Bruce was a connoisseur of shooters. If you were shooting good, Bruce would cooperate — that’s to say, Bruce would work. If you were shooting bad, Bruce would go home. I missed 13 straight shots one day, and finally, in desperation, took a shot at a bird that had landed in a tree — unusual behavior for quail, and for me, too. I missed the bird in the tree.

Bruce took one look at me and sneered. He went home and refused to hunt for a week. I would take him out but he would just sit and sneer.

Bruce was a force broken retriever. That means he didn’t like to fetch things for the fun of it, but had been induced to retrieve by rigid training. Bruce never so much as wet a bird, let alone crushed one. He would come with the quail hanging limply from his lower lip, and he would rear up, put his paws on my chest, and nudge the bird inside my hunting coat.

One day we were training a puppy, Trixie, and she beat Bruce to a point. The birds flushed. I shot one and held onto Bruce to give Trixie a reward for her work. She found the dead bird and retrieved it faultlessly. I patted Trixie and told her what a fine, pretty girl she was. Bruce glared at me.

Then Trixie found a couple of single birds. I shot again and another bird dropped. Again I held Bruce to let Trixie strut her stuff. Bruce glared some more.

Then Bruce found a single. The bird got up and I killed it. Bruce retrieved the bird. He brought it to me and looked into my eyes. He said a variety of things, all profane, with his eyes. Then he bit the bird in two pieces, threw them on the ground, turned on his heel and stalked off. He didn’t speak to me for a week afterward. This was a dog I have seen point a covey with a dead bird in his mouth. This was a dog that I have seen hold one bird in his mouth and press a wounded bird onto the ground with a foot.

At least I believe I have. We liars are never quite sure later.

A couple of liars I know in Talbot County claim to have hunted over a dog that would find a covey of birds, wait a reasonable time for the hunters to appear, and then back off to find the hunters and guide them up to the birds. There was another story about a dog so staunch that he was lost for years. They finally found his skeleton frozen into a point over a covey of quail skeletons, but that is a little rich for even a practicing quail-liar to believe. We all know that bones fall apart.

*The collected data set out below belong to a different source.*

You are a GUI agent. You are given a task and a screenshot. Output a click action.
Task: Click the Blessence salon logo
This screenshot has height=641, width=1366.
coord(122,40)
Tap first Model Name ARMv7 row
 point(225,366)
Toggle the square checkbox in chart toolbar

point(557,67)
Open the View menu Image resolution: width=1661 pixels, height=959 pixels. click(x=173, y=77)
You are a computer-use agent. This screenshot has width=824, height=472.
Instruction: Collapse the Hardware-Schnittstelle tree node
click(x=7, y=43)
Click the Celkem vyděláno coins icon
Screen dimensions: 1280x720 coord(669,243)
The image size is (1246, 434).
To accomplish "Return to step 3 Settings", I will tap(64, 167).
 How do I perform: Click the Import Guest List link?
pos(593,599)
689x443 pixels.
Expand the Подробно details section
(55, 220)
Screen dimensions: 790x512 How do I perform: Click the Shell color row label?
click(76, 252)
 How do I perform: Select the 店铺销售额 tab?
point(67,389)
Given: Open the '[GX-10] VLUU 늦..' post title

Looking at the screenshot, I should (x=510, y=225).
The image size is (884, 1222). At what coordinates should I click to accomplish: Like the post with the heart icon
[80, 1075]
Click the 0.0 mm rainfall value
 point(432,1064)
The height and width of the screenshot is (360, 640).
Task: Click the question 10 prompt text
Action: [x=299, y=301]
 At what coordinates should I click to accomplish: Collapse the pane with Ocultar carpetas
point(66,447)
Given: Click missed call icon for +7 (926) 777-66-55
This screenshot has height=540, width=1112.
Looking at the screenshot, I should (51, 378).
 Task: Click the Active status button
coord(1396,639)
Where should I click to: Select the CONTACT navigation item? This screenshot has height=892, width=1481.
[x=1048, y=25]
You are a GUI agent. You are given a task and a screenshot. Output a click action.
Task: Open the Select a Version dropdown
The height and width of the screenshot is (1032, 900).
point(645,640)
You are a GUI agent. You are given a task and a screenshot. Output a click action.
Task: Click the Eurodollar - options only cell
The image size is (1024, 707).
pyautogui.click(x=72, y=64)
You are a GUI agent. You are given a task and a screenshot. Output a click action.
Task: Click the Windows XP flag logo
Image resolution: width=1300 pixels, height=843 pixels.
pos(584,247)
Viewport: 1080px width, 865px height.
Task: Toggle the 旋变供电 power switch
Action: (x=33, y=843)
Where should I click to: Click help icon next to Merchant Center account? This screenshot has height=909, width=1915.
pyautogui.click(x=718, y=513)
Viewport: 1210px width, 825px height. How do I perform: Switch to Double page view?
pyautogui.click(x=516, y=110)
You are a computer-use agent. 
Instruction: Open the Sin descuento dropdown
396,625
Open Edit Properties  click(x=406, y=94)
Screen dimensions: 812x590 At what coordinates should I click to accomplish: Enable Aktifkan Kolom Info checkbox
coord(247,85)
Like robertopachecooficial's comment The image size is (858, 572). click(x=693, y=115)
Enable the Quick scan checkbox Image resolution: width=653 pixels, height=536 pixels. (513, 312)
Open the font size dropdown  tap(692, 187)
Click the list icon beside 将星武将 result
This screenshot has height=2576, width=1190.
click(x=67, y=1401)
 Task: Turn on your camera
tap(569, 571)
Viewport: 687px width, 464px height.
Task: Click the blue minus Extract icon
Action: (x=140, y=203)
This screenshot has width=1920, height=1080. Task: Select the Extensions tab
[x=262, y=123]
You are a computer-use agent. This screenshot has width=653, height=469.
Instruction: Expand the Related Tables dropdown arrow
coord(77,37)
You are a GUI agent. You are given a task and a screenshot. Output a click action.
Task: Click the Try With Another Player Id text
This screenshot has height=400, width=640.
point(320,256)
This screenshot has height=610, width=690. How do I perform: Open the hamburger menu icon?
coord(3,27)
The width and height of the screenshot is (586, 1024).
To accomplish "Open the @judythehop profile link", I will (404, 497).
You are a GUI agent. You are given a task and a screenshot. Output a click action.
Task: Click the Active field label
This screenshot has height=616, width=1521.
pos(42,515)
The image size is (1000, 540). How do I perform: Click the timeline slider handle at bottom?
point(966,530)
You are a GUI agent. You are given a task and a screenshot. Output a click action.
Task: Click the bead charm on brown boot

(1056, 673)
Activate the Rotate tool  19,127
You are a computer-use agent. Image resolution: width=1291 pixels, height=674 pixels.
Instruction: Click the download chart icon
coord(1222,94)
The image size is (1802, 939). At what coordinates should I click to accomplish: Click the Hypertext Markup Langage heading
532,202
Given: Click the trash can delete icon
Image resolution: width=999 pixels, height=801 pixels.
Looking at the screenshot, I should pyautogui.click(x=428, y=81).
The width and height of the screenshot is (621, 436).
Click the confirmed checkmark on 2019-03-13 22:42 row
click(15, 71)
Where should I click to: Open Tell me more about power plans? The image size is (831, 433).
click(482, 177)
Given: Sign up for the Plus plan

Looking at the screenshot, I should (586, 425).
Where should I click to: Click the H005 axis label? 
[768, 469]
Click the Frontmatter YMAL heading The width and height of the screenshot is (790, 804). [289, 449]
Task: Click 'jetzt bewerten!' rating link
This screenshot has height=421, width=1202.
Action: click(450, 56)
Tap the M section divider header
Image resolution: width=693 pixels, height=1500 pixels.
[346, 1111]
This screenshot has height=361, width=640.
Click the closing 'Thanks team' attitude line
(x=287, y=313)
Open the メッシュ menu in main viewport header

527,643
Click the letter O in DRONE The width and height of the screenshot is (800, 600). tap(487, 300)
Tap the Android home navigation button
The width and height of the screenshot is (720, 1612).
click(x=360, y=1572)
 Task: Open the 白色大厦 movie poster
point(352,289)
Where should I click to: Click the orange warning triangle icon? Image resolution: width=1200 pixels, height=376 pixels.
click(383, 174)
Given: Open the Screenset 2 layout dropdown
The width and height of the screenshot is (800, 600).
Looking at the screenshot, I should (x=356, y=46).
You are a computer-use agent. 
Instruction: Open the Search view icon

Every man builds his birddog in his own image, but the definition of a good dog, like the definition of a good man, is one who knows and respects the bobwhite. No sincere hunter will over-shoot a covey out of concern for next year’s hunt. No good dog will flush a covey of birds until the hunter is at his side. No good dog will encroach on the point of another. A smart dog knows more than any man about the most likely spot to find his quarry. No good man or good dog is happy to leave a wounded bird unfound. No good man hogs the best shot, as no good man is disrespectful of the rights of his hunting companion. Altogether the quail manages to bring out the good in both dogs and men.

If there is an explanation for the fascination of quail shooting, it must be that no man can bet on just how good he’ll be on any given day. The challenge of bird to man is permanent. You can catch a full night’s sleep, have perfect shooting conditions the next day, and miss everything that flies. You can get falling down drunk, sit up all night, and kill all that get up.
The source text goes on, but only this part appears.